#### Task details:
Please quote exactly the opening lines of the data, from the first line to the one where "Given: Toggle the left navigator sidebar" appears.

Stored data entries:

####################

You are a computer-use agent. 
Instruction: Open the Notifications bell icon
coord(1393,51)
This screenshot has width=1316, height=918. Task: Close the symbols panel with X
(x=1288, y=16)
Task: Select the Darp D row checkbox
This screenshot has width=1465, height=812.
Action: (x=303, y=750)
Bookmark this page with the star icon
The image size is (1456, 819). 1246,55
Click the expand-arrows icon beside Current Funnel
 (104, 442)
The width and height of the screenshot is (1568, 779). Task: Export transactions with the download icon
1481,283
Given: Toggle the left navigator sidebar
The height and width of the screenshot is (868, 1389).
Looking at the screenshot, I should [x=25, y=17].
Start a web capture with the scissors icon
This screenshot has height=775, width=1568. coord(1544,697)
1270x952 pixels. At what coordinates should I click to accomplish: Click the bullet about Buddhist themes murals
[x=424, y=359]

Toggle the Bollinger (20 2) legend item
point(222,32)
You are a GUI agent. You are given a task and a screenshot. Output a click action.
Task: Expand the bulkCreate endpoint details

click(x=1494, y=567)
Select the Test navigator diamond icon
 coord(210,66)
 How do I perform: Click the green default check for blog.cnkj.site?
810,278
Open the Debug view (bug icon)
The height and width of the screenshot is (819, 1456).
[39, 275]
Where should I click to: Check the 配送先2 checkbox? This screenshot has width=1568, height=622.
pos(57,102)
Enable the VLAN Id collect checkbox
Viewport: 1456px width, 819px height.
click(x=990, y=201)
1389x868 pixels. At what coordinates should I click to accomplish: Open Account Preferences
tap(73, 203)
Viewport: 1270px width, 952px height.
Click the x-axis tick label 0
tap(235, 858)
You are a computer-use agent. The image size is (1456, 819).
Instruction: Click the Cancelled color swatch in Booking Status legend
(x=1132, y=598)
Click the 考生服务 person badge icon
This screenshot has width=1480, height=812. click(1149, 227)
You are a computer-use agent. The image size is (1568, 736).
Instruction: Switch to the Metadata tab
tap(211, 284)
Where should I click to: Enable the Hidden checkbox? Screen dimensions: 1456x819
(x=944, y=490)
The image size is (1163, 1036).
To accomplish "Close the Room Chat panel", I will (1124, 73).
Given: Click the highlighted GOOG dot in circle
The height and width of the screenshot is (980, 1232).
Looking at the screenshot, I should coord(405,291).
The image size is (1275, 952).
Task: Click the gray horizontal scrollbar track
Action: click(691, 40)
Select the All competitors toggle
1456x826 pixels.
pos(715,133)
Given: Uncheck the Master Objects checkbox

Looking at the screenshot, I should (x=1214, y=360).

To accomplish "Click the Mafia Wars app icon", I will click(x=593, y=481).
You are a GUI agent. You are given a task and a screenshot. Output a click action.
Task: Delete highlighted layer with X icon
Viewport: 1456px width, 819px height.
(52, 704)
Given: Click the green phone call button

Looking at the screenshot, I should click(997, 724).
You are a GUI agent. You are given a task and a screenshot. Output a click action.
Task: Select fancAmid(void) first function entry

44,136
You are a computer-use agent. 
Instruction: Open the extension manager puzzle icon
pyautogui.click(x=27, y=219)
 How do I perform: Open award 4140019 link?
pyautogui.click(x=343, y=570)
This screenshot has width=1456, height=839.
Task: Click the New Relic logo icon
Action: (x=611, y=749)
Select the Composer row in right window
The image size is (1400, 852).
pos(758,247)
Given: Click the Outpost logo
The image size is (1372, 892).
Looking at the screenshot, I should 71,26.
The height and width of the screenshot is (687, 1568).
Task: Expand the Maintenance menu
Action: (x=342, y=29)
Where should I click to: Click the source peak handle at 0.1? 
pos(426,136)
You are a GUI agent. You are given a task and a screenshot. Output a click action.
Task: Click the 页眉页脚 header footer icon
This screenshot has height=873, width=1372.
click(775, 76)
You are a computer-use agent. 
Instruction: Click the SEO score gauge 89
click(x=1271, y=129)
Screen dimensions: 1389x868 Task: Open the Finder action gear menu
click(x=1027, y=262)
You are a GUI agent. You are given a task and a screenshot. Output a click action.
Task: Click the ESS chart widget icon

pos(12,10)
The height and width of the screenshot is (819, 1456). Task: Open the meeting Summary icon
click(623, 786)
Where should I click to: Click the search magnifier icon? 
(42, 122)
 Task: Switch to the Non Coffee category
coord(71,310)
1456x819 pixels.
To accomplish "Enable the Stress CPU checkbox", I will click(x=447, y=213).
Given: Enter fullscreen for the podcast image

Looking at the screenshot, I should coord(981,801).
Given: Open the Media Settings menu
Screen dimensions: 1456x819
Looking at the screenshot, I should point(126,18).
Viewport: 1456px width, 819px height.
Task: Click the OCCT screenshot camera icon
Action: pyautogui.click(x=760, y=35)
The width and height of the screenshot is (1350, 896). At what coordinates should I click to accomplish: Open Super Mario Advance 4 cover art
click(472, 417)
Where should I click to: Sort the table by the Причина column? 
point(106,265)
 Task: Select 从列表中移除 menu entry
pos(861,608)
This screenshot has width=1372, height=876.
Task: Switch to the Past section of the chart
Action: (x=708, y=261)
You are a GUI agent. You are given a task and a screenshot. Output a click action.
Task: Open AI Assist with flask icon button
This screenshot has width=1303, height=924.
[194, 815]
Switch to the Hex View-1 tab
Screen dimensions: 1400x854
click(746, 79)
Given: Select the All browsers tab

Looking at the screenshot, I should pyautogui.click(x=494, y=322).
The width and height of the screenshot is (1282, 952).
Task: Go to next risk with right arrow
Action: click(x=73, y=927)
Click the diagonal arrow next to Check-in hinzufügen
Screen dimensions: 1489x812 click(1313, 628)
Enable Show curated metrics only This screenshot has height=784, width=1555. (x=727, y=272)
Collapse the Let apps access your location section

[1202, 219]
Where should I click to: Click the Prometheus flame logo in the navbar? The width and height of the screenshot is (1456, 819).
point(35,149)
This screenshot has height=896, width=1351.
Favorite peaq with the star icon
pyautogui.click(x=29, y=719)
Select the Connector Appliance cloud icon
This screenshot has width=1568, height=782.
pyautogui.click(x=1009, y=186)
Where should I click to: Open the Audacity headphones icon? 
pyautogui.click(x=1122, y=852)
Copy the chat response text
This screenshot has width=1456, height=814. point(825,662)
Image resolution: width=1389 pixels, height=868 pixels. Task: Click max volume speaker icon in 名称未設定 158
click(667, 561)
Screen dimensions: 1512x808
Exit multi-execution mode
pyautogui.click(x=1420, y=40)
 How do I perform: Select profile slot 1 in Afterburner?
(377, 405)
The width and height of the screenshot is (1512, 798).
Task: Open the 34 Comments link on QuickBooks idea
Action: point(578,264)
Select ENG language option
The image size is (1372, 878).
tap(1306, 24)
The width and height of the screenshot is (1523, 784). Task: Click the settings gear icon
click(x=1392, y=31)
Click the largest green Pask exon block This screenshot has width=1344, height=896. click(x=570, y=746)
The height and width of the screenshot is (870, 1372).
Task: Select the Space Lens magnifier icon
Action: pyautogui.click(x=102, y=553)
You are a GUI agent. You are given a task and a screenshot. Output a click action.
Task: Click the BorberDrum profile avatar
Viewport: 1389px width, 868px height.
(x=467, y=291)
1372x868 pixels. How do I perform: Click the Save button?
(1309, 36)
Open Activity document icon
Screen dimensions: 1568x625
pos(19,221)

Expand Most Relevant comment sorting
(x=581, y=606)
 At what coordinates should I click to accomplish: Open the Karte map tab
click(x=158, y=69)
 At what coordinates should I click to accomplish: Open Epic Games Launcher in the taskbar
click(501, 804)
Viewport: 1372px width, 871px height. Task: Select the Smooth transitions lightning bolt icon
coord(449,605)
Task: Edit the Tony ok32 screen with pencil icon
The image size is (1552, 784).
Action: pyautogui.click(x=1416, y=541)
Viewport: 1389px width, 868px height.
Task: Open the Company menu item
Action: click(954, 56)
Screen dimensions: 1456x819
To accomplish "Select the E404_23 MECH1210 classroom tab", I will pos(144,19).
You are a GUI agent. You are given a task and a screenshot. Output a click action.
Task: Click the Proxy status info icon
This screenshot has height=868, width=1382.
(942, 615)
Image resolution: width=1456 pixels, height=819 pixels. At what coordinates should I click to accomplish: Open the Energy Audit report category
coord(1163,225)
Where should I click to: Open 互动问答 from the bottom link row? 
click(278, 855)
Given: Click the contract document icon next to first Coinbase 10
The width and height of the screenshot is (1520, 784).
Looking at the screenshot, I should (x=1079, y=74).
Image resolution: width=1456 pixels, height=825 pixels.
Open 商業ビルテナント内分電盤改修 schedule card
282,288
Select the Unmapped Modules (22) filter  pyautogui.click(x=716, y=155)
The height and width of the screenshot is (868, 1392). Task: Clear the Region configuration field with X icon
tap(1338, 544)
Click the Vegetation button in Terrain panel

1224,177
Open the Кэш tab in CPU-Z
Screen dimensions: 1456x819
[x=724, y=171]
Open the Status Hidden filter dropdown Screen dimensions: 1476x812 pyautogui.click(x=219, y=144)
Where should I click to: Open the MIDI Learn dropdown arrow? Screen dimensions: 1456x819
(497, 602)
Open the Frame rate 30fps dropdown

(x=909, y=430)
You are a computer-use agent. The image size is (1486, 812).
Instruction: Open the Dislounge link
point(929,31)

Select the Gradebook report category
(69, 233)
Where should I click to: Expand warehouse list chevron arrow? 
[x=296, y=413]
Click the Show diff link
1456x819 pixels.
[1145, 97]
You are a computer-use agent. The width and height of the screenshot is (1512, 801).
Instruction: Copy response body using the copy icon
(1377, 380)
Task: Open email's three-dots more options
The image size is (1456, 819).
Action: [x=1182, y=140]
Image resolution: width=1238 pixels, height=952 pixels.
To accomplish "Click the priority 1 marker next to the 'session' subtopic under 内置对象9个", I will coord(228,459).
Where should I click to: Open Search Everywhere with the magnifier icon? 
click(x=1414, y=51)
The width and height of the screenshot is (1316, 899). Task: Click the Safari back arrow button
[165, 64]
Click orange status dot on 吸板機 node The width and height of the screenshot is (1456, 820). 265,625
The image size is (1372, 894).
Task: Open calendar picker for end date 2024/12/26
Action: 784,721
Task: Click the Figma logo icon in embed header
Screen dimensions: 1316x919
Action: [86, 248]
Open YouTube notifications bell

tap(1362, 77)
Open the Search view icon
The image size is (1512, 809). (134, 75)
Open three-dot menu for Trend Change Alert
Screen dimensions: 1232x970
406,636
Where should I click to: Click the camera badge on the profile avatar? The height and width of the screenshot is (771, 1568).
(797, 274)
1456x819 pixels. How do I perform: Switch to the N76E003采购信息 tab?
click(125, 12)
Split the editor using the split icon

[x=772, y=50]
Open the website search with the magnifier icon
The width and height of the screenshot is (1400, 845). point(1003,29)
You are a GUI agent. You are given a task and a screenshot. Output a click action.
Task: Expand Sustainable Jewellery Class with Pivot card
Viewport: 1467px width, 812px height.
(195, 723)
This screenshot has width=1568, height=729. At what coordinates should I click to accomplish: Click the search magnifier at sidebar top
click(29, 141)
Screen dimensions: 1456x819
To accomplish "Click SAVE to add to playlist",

####################

#### Expected answer:
You are a computer-use agent. 
Instruction: Open the Notifications bell icon
coord(1393,51)
This screenshot has width=1316, height=918. Task: Close the symbols panel with X
(x=1288, y=16)
Task: Select the Darp D row checkbox
This screenshot has width=1465, height=812.
Action: (x=303, y=750)
Bookmark this page with the star icon
The image size is (1456, 819). 1246,55
Click the expand-arrows icon beside Current Funnel
 (104, 442)
The width and height of the screenshot is (1568, 779). Task: Export transactions with the download icon
1481,283
Given: Toggle the left navigator sidebar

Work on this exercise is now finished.